──────── Records to use ────────
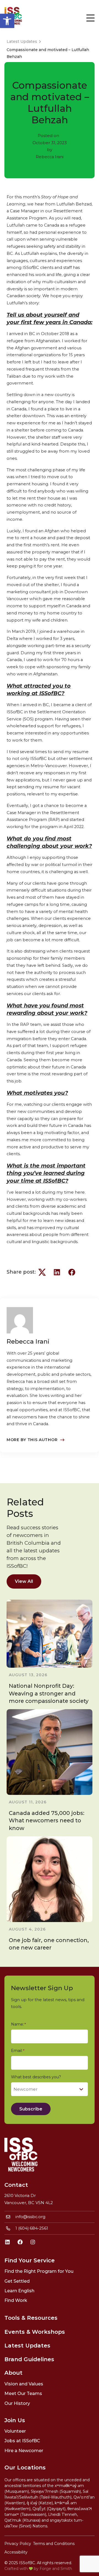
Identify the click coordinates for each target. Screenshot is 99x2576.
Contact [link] (16, 2185)
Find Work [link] (15, 2300)
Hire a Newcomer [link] (23, 2450)
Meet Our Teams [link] (23, 2393)
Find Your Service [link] (29, 2260)
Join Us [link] (14, 2420)
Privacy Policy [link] (17, 2543)
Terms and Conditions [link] (54, 2543)
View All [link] (24, 1581)
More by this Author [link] (32, 1439)
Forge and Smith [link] (56, 2568)
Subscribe (30, 2109)
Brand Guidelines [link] (29, 2359)
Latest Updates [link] (27, 2345)
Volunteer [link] (15, 2431)
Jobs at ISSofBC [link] (22, 2440)
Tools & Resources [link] (30, 2318)
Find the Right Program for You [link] (38, 2271)
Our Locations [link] (25, 2467)
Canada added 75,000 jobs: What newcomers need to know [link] (46, 1820)
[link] (7, 21)
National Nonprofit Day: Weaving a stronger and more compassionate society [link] (49, 1693)
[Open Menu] (90, 18)
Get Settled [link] (17, 2281)
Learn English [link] (19, 2290)
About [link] (13, 2372)
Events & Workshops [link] (34, 2332)
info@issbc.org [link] (30, 2216)
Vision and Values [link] (23, 2383)
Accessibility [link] (16, 2552)
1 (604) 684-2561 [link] (31, 2228)
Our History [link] (17, 2403)
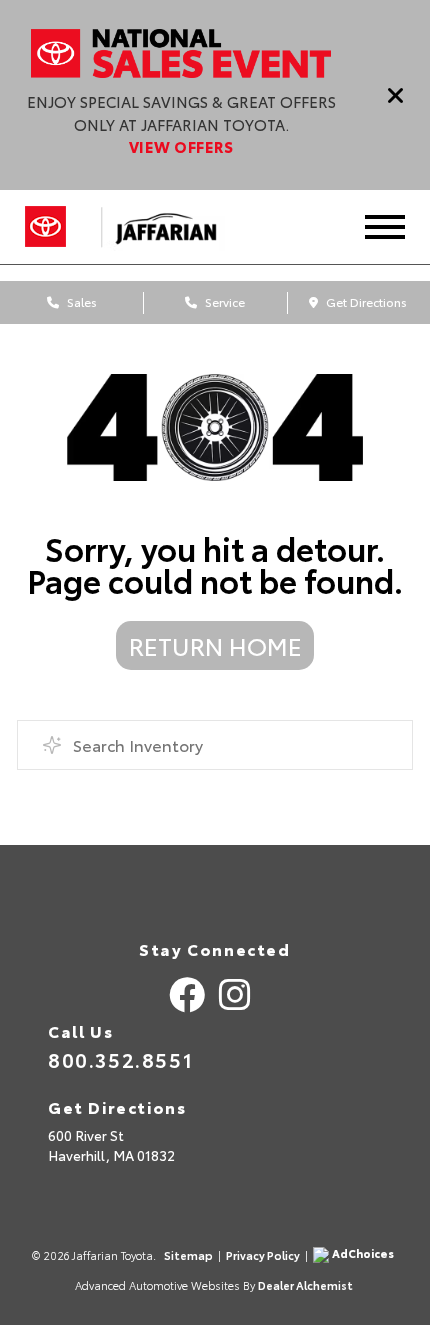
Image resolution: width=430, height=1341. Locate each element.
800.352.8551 (120, 1059)
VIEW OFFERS (181, 146)
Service (223, 301)
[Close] (396, 95)
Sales (80, 301)
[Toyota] (45, 227)
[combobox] (215, 745)
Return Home (215, 645)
────────
=== Prompt ===
Every line above that holds the string "each" should be returned.

=== Exercise answer ===
Identify the click coordinates for each target. Screenshot is 99x2576.
Image resolution: width=430, height=1341. Locate each element.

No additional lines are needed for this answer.